Réalisateur du film érotique Emmanuelle qui a érigé Sylvia Kristel au rang d'icône, Just Jaeckin est revenu sur le décès de l'actrice à 60 ans, dans la nuit de mercredi à jeudi 18 octobre, des suites d'un cancer de l'oesophage. Dans un entretien au NouvelObs.fr, le cinéaste évoque tout d'abord sa rencontre avec la comédienne hollandaise, dans son pays natal, où il était en quête du rôle éponyme pour Emmanuelle : "Je savais que c'était elle qu'il me fallait car elle était tellement pure que je savais qu'elle ne pouvait pas tomber dans la pornographie, et la limite entre le porno et l'érotisme est tellement mince..." raconte avec nostalgie le réalisateur français, qui était au départ à la recherche d'une comédienne asiatique.
À l'annonce du décès de Sylvia Kristel dont il était très proche, Just Jaeckin s'est senti profondément attristé : "Comment réagit-on à la mort de quelqu'un qu'on aime ? On se sent un peu perdu, on sent qu'une page est véritablement tournée... surtout qu'Emmanuelle et Sylvia étaient une page de ma vie" note le cinéaste de 72 ans. Au delà de l'amitié, Just Jaeckin évoque un membre de sa "famille" : "C'était une petite soeur car quand je l'ai prise, c'était un bébé, et moi j'étais un jeune homme. On a vieilli ensemble et, même avec des carrières séparées, on restait ensemble". Le réalisateur d'Emmanuelle espère aujourd'hui qu'elle "peindra là-haut [Sylvia Kristel était devenu peindre, NDLR] et qu'elle oubliera tout ce qu'on a pu dire de mal sur elle, et qu'elle entendra tout ce que les gens disent aujourd'hui, qu'elle était formidable et que c'est un film culte pour qu'elle soit fière de ce film comme moi" explique-t-il, très ému.

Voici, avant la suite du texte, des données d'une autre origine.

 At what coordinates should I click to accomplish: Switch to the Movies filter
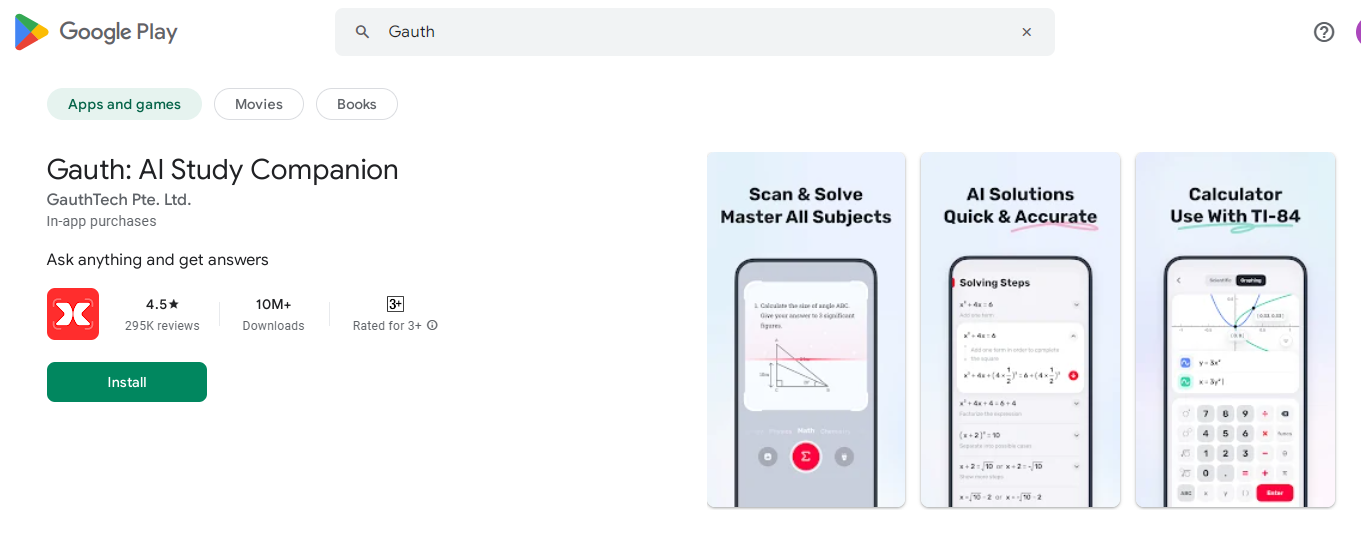click(x=259, y=104)
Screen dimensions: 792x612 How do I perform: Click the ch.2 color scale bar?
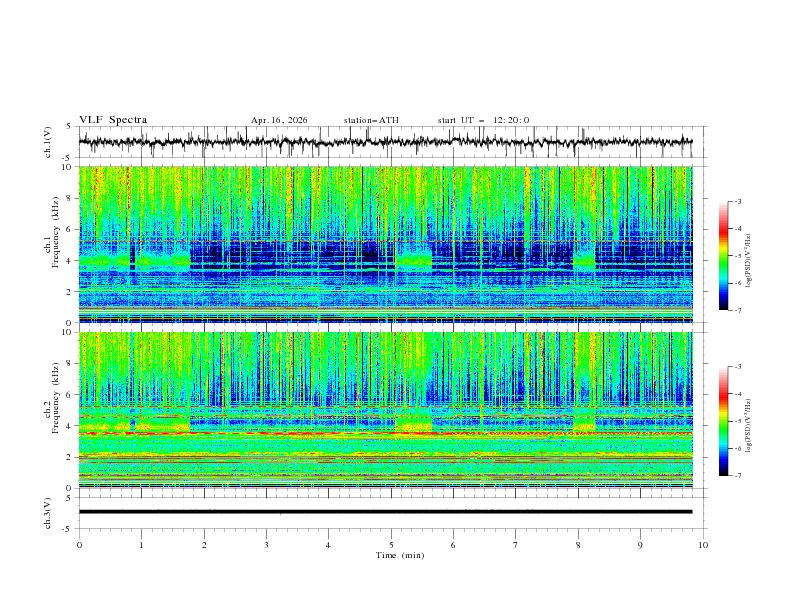pyautogui.click(x=724, y=421)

Sylvia Kristel n'était pas destinée à devenir ce sex-symbol des années 70. Née en 1952 à Utrecht aux Pays-Bas, elle est une élève brillante en raison d'un QI record. Après ses études secondaires, elle débute cependant le mannequinat et remporte un grand concours de beauté européen. C'est alors qu'elle est repérée et devient, en 1974, Emmanuelle devant la caméra de Just Jaeckin. Le film devient un phénomène de société et elle reprendra le rôle à plusieurs reprises. Sa carrière prend alors son envol et elle tourne avec les plus grands en France : Claude Chabrol, Alain Delon, Michel Piccoli, ou encore Gérard Depardieu.
Après la naissance de son fils Arthur en 1975, dont le père est l'écrivain belge Hugo Claus (décédé en 2008), Sylvia Kristel enchaîne les déboires amoureux et sombre dans la drogue et l'alcool. Les années 2000 seront marquées par la peinture mais surtout sa lutte constante contre la maladie, un cancer de la gorge, puis des poumons. Ses amours contrariées et destructrices, Sylvia Kristel les raconte dans son autobiographie baptisée Nue et parue en 2006. En juin dernier, l'actrice était entre la vie et la mort après un AVC à son domicile.